- Opening Delimiter -

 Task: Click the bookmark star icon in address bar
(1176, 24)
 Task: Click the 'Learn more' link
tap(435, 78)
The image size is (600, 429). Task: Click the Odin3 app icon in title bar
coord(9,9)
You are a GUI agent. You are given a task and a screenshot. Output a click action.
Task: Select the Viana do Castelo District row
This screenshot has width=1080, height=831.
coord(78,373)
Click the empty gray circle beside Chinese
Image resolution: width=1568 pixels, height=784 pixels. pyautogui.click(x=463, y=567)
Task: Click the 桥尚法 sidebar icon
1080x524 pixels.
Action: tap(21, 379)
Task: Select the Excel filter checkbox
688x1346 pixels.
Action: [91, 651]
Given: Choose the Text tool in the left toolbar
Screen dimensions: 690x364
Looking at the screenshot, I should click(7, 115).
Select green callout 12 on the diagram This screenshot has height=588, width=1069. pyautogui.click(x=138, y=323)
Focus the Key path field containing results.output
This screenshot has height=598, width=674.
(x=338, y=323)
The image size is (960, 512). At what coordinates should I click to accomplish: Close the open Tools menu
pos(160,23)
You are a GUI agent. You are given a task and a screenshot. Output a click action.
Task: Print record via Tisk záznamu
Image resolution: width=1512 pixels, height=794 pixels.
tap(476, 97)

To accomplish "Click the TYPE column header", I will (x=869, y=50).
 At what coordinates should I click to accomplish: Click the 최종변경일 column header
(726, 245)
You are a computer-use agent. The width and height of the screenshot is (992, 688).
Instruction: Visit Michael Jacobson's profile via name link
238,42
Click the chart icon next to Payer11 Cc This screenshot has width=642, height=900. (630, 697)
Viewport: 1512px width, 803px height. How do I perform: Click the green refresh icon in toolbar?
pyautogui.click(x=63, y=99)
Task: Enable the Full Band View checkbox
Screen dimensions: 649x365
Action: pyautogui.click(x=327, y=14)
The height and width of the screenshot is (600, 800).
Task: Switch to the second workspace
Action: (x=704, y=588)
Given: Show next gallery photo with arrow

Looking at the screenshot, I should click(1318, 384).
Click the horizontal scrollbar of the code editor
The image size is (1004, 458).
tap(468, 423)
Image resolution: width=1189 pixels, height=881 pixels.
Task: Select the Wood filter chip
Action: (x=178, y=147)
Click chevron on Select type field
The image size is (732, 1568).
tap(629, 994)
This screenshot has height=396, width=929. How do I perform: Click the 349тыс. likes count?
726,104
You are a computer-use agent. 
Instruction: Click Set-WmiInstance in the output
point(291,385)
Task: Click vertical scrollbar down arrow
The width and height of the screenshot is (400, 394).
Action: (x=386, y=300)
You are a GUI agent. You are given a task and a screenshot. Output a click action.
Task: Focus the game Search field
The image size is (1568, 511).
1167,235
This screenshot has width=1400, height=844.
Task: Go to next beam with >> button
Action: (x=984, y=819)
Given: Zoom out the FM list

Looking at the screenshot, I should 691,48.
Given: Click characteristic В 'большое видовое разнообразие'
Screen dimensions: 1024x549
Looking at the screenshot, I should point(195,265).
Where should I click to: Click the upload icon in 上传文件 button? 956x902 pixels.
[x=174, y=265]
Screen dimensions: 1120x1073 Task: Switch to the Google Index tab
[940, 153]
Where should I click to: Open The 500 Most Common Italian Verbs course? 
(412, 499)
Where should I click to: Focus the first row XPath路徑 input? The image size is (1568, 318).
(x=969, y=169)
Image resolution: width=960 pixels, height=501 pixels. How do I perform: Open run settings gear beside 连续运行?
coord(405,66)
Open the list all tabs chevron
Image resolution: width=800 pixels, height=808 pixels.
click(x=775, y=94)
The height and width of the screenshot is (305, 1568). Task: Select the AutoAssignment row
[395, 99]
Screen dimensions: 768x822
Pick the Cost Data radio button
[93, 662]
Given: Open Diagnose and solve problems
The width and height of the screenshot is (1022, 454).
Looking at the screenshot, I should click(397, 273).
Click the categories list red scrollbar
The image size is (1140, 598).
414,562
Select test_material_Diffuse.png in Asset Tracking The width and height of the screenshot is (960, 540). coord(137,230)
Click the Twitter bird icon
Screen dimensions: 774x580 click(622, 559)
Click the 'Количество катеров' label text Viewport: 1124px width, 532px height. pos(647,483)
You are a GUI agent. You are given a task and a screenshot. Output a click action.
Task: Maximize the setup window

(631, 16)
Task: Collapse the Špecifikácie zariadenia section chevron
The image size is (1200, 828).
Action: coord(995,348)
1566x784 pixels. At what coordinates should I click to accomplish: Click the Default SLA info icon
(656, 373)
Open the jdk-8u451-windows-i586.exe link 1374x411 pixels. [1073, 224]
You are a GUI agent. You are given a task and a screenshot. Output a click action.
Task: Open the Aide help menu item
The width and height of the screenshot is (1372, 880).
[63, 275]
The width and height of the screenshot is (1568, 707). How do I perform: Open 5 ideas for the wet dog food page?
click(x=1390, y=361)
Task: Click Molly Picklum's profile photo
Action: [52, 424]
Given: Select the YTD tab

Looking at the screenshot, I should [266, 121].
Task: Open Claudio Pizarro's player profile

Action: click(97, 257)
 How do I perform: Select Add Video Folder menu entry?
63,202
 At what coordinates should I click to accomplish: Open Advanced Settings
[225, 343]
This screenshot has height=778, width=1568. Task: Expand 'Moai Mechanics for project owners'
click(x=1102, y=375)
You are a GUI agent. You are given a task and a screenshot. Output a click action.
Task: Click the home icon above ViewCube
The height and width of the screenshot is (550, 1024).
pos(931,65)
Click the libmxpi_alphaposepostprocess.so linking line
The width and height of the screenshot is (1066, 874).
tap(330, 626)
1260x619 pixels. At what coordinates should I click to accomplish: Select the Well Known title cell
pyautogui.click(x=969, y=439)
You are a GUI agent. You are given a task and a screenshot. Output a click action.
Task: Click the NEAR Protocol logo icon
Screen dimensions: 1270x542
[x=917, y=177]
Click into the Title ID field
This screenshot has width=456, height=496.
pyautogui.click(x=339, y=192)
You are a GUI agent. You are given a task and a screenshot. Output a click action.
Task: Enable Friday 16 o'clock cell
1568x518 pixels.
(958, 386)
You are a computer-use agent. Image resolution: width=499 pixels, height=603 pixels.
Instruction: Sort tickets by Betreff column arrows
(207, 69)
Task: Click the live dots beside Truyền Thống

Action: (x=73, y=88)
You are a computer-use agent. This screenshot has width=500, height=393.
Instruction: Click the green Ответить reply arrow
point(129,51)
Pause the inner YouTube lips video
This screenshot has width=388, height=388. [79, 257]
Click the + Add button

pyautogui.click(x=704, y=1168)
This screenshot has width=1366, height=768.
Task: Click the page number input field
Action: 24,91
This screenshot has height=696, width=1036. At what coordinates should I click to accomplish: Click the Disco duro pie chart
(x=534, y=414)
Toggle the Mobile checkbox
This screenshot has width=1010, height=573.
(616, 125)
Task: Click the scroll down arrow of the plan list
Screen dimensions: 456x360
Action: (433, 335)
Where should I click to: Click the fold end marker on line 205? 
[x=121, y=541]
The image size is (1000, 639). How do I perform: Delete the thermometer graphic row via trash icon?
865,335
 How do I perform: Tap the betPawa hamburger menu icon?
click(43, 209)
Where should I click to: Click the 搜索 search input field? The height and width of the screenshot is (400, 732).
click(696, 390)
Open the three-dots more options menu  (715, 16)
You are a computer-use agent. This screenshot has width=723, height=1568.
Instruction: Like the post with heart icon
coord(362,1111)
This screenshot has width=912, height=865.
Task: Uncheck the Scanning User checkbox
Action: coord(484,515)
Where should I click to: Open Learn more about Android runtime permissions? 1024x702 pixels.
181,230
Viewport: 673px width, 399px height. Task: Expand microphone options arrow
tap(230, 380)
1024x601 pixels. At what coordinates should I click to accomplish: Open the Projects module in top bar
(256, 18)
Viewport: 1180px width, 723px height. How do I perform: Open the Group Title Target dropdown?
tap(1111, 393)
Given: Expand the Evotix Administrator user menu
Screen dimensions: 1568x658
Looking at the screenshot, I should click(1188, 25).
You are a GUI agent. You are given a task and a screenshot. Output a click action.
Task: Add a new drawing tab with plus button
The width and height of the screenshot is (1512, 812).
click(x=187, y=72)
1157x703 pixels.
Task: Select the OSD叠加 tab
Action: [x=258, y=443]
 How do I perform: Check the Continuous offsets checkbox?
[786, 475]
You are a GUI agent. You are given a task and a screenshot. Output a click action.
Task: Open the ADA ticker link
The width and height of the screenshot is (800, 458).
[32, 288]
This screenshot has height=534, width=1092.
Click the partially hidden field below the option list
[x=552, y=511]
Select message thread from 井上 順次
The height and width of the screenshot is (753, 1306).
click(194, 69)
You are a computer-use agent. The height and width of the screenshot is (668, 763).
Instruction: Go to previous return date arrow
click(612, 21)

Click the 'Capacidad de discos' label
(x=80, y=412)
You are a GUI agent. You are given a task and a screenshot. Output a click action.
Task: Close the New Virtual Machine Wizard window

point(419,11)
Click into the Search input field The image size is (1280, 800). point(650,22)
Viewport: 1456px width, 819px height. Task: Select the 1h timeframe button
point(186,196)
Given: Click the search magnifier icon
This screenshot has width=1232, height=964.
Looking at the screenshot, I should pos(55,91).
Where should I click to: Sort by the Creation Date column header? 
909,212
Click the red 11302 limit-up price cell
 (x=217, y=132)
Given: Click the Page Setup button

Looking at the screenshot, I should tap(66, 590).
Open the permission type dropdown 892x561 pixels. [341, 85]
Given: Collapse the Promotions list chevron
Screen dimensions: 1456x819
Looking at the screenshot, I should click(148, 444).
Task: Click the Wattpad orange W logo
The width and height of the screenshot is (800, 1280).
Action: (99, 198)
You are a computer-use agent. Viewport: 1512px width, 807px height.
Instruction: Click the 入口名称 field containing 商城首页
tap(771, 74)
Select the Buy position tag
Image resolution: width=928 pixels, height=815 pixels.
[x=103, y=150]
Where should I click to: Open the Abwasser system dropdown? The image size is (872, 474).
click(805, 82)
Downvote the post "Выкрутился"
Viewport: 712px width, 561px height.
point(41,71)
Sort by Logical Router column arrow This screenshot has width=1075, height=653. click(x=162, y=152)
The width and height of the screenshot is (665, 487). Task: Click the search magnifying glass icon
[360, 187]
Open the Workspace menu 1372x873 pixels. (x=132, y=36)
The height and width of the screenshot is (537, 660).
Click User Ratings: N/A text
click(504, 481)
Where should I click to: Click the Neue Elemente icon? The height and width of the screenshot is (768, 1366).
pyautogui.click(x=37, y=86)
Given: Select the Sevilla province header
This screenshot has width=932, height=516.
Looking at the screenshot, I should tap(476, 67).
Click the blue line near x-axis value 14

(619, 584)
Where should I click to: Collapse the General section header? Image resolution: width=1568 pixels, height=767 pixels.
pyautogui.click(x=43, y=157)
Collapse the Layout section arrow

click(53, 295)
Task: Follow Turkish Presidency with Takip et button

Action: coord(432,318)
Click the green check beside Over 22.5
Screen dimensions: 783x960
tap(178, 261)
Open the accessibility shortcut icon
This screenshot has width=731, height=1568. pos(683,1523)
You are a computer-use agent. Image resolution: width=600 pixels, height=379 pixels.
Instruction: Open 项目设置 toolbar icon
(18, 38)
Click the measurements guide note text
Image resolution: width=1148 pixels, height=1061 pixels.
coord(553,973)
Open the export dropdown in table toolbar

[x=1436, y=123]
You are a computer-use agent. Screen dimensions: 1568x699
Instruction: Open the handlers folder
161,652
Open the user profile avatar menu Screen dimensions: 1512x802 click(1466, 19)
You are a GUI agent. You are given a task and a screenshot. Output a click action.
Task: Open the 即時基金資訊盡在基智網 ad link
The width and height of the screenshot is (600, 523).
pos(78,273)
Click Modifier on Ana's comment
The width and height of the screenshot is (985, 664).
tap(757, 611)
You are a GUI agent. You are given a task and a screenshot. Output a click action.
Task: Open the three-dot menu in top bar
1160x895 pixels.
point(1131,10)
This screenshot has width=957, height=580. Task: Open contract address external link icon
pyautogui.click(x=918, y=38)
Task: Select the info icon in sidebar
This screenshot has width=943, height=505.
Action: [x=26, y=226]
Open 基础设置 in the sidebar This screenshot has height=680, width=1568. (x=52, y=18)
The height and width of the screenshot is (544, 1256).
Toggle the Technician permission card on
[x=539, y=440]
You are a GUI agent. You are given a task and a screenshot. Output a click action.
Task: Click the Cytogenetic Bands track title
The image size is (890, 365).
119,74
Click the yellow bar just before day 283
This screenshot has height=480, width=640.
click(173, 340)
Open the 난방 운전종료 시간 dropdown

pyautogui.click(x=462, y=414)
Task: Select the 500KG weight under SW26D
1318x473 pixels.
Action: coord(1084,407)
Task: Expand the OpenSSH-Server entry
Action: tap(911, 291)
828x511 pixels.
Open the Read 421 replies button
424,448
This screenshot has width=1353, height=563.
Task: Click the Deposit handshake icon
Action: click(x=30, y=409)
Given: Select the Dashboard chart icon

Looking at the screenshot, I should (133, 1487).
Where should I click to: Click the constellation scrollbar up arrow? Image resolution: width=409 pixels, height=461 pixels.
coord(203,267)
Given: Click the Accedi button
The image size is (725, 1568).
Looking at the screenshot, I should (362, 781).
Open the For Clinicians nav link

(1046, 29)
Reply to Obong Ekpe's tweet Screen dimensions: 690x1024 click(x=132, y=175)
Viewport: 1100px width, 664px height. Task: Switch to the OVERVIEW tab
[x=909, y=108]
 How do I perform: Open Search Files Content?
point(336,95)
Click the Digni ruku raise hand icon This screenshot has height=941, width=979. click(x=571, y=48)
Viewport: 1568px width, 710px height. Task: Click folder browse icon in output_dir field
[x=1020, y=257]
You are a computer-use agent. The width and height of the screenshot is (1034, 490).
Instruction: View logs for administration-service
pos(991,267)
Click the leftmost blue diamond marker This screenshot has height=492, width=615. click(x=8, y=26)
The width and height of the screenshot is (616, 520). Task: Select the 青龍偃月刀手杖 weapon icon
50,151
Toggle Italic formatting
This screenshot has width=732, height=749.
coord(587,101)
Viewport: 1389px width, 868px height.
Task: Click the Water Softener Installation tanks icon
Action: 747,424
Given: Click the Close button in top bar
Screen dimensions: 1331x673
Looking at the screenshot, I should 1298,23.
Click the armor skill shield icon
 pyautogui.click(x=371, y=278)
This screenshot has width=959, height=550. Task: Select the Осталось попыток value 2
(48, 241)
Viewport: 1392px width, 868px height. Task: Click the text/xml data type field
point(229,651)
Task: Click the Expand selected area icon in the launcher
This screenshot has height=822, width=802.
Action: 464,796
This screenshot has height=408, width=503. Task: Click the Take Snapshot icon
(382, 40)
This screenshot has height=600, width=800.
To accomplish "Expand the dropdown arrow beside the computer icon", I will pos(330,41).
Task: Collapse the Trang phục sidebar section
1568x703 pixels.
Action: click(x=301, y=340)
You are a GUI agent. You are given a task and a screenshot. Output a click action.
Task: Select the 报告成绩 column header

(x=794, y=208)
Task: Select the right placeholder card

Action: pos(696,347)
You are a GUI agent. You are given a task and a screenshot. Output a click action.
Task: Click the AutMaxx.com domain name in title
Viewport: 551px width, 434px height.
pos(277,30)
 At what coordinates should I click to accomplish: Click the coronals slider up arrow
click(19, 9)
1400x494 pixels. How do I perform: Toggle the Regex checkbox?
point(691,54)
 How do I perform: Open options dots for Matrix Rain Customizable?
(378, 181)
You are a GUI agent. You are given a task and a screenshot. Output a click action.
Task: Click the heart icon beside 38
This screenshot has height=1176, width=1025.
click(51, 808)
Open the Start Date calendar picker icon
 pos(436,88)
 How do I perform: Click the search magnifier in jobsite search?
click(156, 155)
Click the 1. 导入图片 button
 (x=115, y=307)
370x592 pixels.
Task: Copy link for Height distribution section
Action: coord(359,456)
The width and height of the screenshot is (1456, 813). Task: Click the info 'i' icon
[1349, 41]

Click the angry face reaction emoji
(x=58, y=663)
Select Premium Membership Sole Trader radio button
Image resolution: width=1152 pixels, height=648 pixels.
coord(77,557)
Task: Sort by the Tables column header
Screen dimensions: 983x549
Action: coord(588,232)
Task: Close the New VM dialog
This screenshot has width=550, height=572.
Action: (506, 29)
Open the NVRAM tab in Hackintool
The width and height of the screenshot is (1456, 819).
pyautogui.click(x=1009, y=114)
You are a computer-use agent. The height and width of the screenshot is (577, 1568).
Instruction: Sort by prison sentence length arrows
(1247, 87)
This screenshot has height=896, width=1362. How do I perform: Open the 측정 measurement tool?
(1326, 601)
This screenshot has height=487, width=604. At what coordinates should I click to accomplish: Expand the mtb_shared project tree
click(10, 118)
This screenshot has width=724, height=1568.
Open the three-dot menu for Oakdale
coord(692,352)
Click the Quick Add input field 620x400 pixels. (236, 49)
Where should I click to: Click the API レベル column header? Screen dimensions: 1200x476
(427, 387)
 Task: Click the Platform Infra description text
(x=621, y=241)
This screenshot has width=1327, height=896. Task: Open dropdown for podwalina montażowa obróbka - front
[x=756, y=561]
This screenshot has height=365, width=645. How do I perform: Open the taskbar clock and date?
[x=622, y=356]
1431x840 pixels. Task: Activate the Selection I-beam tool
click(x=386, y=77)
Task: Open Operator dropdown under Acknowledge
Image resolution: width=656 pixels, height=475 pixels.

- Closing Delimiter -

▶ **What you will do**
If a line in the data contains the string "sidebar", copy it.

▶ **Answer box**
Task: Click the 桥尚法 sidebar icon
Task: Select the info icon in sidebar
Open 基础设置 in the sidebar This screenshot has height=680, width=1568. (x=52, y=18)
Task: Collapse the Trang phục sidebar section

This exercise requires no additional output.